Confluaria islandica

Scientific classification
- Domain: Eukaryota
- Kingdom: Animalia
- Phylum: Platyhelminthes
- Class: Cestoda
- Order: Cyclophyllidea
- Family: Hymenolepididae
- Genus: Confluaria
- Species: C. islandica
- Binomial name: Confluaria islandica Vasileva, Skirnisson & Georgiev, 2008

= Confluaria islandica =

- Genus: Confluaria
- Species: islandica
- Authority: Vasileva, Skirnisson & Georgiev, 2008

Species of flatworm

Confluaria islandica is an endoparasitic tapeworm which infects the small intestine of the horned grebe. It has only been found in Lake Mývatn, Iceland.

== Taxonomy ==
Palearctic grebes usually occur alongside each other, which limits their parasites from evolving to become host-specific. Indeed, several species of grebes in the Palearctic display high levels of "parasite exchange" and share many species of parasites. However, the horned grebe is the only species of grebe that lives in Iceland. Additionally, the population of grebes on the island is distinct morphologically and ecologically from that of the mainland and does not occur alongside mainland horned grebes. This distinctness has allowed the species to develop a unique parasitic fauna, including the endemic digenean fluke Petasiger islandicus.
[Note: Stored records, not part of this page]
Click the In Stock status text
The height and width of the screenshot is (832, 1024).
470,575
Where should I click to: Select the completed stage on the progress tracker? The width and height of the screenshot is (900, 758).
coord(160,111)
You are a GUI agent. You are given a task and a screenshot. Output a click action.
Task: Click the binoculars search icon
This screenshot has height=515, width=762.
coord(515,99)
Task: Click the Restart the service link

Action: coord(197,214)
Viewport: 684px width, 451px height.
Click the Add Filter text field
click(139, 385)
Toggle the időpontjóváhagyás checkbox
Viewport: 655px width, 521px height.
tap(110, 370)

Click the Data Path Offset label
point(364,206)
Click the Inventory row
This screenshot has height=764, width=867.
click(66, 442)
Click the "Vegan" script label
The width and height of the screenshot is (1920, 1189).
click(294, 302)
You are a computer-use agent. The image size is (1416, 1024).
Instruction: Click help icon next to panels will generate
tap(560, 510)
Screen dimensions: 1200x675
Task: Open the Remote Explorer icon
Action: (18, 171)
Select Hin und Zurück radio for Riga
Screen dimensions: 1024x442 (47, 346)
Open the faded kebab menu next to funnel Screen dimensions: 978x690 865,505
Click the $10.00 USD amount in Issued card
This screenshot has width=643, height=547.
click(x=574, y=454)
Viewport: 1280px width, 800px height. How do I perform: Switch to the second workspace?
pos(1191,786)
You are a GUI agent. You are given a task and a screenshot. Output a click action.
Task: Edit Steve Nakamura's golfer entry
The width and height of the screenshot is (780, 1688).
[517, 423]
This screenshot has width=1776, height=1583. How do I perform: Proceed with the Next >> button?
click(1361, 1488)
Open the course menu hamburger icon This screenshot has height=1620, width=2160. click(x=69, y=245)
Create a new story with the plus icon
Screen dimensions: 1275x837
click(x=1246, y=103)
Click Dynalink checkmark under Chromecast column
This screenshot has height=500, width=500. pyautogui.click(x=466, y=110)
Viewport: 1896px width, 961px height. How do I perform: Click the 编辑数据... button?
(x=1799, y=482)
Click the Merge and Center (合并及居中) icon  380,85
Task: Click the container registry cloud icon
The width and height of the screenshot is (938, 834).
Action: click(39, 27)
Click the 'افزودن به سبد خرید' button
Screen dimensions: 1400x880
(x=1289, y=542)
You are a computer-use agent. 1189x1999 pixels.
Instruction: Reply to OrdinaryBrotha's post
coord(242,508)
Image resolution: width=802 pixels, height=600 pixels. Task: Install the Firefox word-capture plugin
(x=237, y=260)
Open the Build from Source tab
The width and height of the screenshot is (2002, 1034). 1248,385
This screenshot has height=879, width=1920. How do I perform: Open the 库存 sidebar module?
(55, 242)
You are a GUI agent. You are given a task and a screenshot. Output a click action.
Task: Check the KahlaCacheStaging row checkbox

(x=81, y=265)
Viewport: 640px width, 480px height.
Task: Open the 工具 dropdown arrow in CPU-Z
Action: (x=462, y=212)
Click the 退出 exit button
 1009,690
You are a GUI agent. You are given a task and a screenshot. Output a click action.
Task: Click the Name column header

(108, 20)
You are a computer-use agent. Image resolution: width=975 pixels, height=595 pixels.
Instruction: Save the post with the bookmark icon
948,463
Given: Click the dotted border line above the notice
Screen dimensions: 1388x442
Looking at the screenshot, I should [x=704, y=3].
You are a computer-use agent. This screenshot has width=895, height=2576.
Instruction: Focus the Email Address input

Confluaria islandica is the second endemic species of parasite to be described from Icelandic horned grebes. It was described in 2008 based on specimens collected from the intestines of horned grebes living in Lake Mývatn in Iceland.

== Description ==
Fully-grown individuals measure 40–57 mm in length, with a slender strobila that has a maximum width of 0.2–0.3 mm. There are eight inner longitudinal muscular bundles, four on the side of the dorsum and four on the side of the venter. The scolex is small, ranging from 93 to 168 μm in length and a maximum width of 80 to 142 μm at the edges of the suckers, and has a short conical rostrum. The scolex narrows towards and joins the neck. The suckers are oval, unarmed, and measure 39–64 μm in diameter.

The rostellum is short and thick-walled, with glandular cells present, and the thick-walled rostellar pouch extends beyond the posterior margins of the suckers. The rhynchus is short and covered with large, unique microtriches. There are ten rostellar hooks are arranged in a single row. The proglottides are craspedote and wider than long, with unilateral genital pores located at the middle of the lateral margin of the proglottis. The genital atrium is deep and has muscular walls, forming a short, wide genital papilla when the cirrus is evaginated.

The strobila is protandrous. There are three oval testes arranged triangularly, one poral and two antiporal. The external seminal vesicle is elliptical and connects to the cirrus-sac, which is elongate and thick-walled, by a narrow isthmus. The internal seminal vesicle is oval-shaped. The evaginated cirrus is short and cylindrical, with dense spines on the base. The ovary consists of three compact lobes, located ventral to the testes. The vitellarium is oval and situated posterior to the ovary. The seminal receptacle is voluminous and dorsal to the ovary. The vagina has a thick-walled copulatory region and a short conductive section. The developing uterus is sacciform and thick-walled, containing large, oval developing eggs, and expands to fill the median and lateral fields as it matures.

It can be distinguished from other species in its genus by its muscular, thick-walled genital atrium that has the side closer to the body end partitioned into male canal and female canals, the unique microtriches on the rhynchus, and its extremely short, cylindrical cirrus that tapers distally.

== Distribution ==
The species is only known from Lake Mývatn, Iceland.